Verifique sua compreensão:
**A)** Resuma em duas frases o texto sobre o roteirista de O Urso.
**B)** Segundo o texto sobre o roteirista de O Urso, que parcela dos lucros dos estúdios os grevistas reivindicam?

Trecho do documento:
───
Um dos grandes sucessos da TV no ano passado, a série O Urso foi celebrada por várias premiações, entre elas a promovida pelo Writers Guild of America (WGA), o sindicato dos roteiristas americanos. Quando Alex O’Keefe, que assina a série, subiu ao palco para receber a estatueta de melhor comédia, ele vestia uma gravata comprada no crédito e um terno pago com uma vaquinha entre amigos. O’Keefe escreveu parte da série da plataforma de streaming Hulu (no Brasil ela é exibida pelo Star+) em uma biblioteca pública, aonde ia quando a energia de seu apartamento no Brooklyn, em Nova York, caía por causa do aquecedor velho. O sucesso da série não melhorou muito sua vida. “É muito difícil bancar uma vida digna em cidades como Nova York e Los Angeles, onde somos obrigados a viver para trabalhar como roteiristas”, contou O’Keefe. Atualmente, ele se reveza com mais de 11 000 profissionais da área na linha de frente da greve que paralisou Hollywood reivindicando melhores condições de trabalho. “Estamos pedindo menos de 2% dos lucros dos estúdios”, declarou ele.
───
[Registros contidos em um conjunto de dados]
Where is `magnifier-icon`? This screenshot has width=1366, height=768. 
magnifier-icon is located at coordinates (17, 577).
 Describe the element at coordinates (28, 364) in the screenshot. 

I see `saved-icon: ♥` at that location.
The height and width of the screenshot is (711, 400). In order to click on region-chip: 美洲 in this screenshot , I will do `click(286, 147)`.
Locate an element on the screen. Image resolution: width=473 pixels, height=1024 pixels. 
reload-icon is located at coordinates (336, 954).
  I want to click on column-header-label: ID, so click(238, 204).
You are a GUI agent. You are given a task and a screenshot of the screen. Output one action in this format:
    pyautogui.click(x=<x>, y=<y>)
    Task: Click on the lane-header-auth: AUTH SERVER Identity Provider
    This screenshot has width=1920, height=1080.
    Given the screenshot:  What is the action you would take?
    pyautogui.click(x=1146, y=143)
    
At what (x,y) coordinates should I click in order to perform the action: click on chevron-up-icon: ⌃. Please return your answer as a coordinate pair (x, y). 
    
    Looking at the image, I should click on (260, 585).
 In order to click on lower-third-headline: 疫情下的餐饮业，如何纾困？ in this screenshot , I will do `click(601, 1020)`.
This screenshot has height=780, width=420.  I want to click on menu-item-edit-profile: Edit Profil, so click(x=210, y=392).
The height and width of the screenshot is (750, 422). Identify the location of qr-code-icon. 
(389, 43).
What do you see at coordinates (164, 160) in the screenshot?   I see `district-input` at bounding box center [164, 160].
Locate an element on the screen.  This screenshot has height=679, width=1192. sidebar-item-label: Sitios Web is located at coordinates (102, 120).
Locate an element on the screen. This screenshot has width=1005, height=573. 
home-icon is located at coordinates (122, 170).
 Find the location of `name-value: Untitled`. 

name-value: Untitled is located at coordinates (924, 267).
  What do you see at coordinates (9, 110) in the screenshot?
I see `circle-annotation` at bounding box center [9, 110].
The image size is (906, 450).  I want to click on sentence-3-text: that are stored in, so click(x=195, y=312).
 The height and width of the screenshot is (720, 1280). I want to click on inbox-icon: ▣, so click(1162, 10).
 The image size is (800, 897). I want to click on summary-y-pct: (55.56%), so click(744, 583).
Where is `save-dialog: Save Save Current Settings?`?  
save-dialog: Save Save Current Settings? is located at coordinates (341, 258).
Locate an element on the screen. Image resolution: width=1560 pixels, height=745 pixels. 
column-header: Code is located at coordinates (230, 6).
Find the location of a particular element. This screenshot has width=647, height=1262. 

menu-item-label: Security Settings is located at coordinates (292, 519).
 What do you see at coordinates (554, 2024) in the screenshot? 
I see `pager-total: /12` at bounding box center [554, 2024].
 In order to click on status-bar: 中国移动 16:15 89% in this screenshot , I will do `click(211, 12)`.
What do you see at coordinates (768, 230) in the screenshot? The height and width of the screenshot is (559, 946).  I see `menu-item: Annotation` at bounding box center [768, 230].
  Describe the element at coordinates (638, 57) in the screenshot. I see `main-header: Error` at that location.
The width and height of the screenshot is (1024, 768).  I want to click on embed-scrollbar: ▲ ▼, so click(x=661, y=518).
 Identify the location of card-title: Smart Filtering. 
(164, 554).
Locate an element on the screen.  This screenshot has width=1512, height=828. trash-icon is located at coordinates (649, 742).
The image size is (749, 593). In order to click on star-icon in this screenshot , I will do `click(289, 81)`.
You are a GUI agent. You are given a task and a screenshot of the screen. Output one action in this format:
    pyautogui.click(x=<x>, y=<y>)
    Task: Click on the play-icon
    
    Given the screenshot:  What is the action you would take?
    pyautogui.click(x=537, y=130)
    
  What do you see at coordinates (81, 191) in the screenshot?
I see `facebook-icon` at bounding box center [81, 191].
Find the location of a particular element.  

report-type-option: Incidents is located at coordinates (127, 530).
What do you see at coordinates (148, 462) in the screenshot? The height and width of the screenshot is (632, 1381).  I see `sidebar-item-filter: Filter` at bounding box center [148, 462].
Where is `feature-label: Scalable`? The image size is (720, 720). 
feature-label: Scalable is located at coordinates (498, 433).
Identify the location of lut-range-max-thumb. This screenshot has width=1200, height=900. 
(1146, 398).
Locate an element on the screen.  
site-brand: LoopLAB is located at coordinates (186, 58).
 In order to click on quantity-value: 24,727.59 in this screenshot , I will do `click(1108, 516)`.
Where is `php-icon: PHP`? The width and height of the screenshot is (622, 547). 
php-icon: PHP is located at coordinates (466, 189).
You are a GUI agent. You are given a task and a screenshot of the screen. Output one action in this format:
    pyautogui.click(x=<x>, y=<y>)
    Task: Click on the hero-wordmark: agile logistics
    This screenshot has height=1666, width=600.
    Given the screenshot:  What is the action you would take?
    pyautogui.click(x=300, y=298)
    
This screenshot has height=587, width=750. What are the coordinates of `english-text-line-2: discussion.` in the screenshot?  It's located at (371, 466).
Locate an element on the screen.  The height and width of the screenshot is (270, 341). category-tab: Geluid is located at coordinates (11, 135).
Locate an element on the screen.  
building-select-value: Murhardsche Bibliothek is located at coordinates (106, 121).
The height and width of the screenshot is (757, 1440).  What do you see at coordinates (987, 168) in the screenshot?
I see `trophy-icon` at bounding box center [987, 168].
───
Respostas por tarefa:
**A)** Alex O'Keefe, roteirista de O Urso, recebeu o prêmio de melhor comédia do Writers Guild of America vestindo uma gravata comprada no crédito e um terno pago com uma vaquinha entre amigos, e escreveu parte da série em uma biblioteca pública quando faltava energia em seu apartamento no Brooklyn. O sucesso da série não melhorou muito sua vida, e hoje ele está, com mais de 11 000 profissionais da área, na linha de frente da greve que paralisou Hollywood em busca de melhores condições de trabalho.

**B)** Menos de 2% dos lucros dos estúdios.